▶ _Stated goal_
Move everything from the line containing "Task: Select pants size L hip value 100 +" down to the line containing "Action: click(705, 814)", both included, with 33 subtracted from each coordinate in the answers. Give back only those lines in full, requests included.

begin Data rows

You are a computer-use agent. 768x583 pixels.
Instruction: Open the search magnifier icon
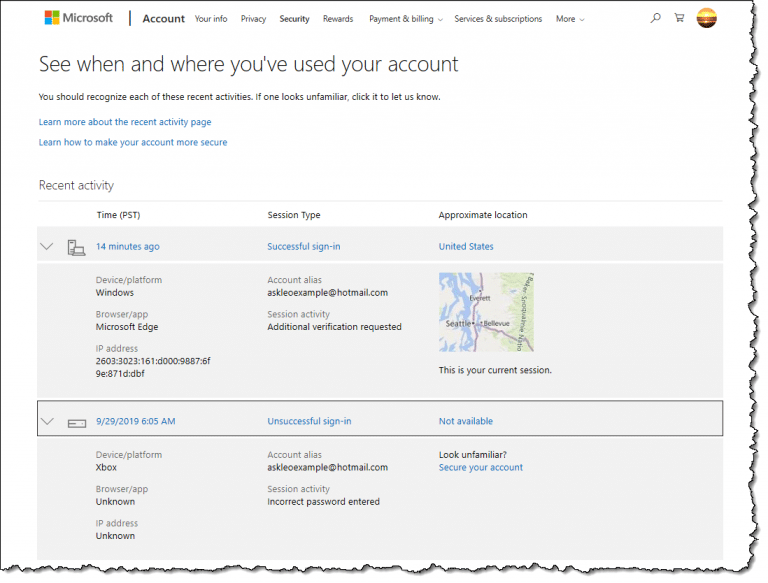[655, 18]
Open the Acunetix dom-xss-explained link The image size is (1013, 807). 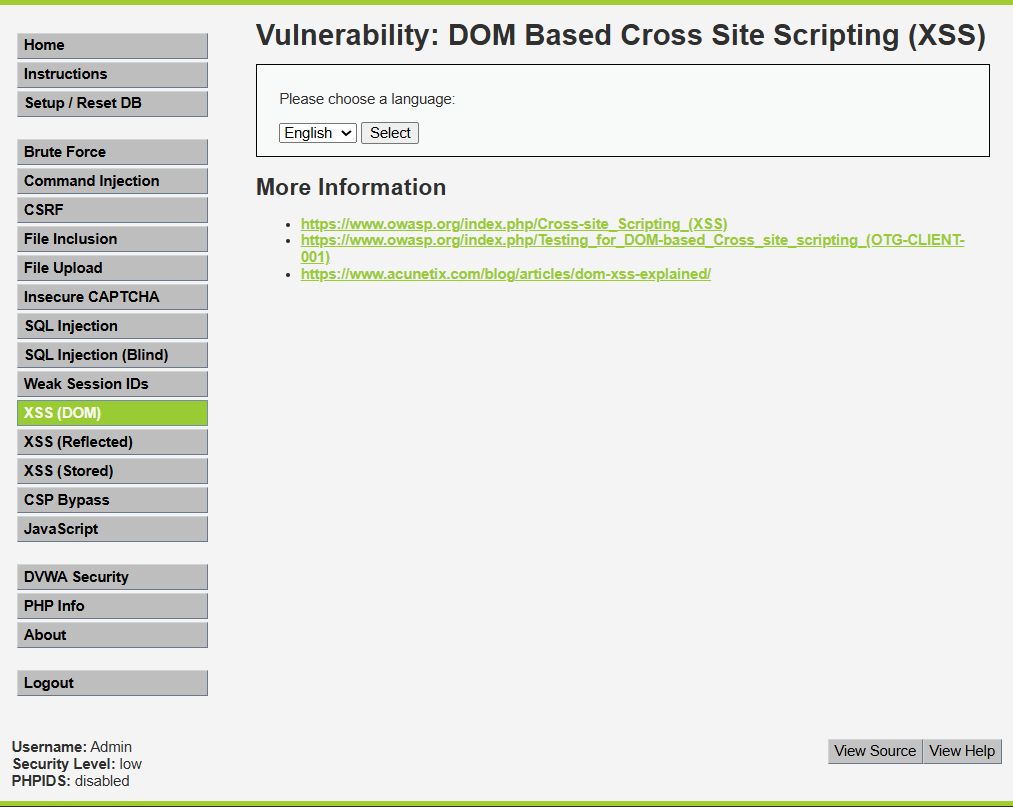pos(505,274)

end Data rows
begin Data rows

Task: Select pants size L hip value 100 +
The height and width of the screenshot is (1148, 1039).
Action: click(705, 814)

end Data rows
begin Data rows

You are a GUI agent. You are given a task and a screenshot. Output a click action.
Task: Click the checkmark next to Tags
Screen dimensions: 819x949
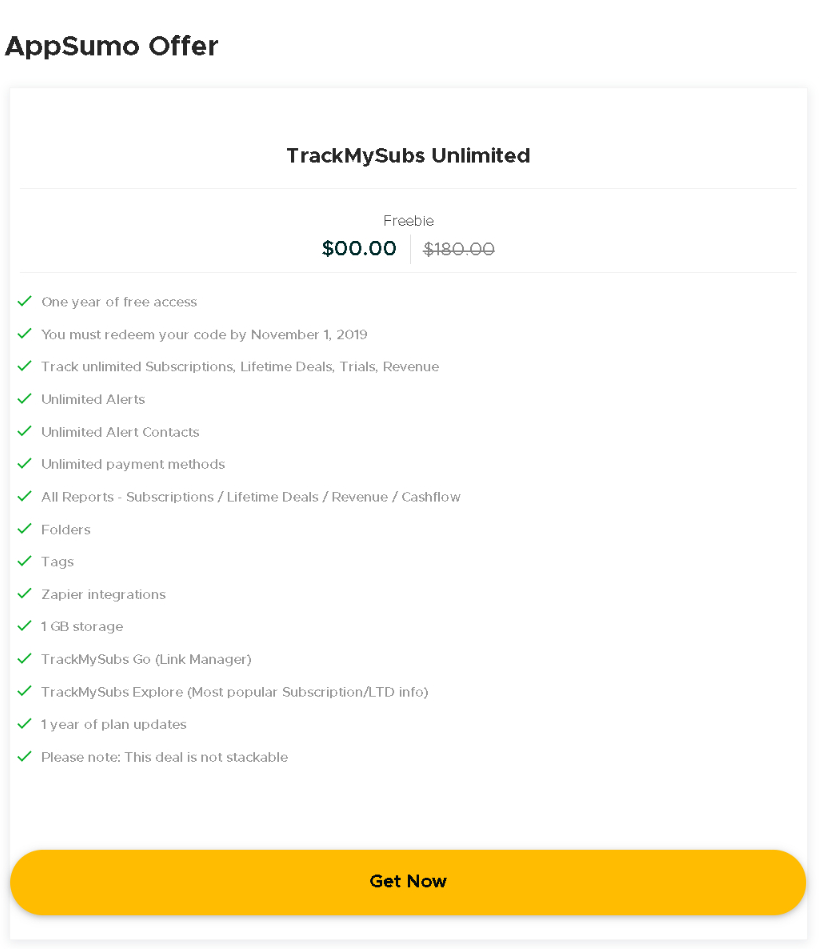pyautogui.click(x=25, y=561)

end Data rows

▶ _Answer to this exercise_
Task: Select pants size L hip value 100 +
The height and width of the screenshot is (1148, 1039).
Action: click(672, 781)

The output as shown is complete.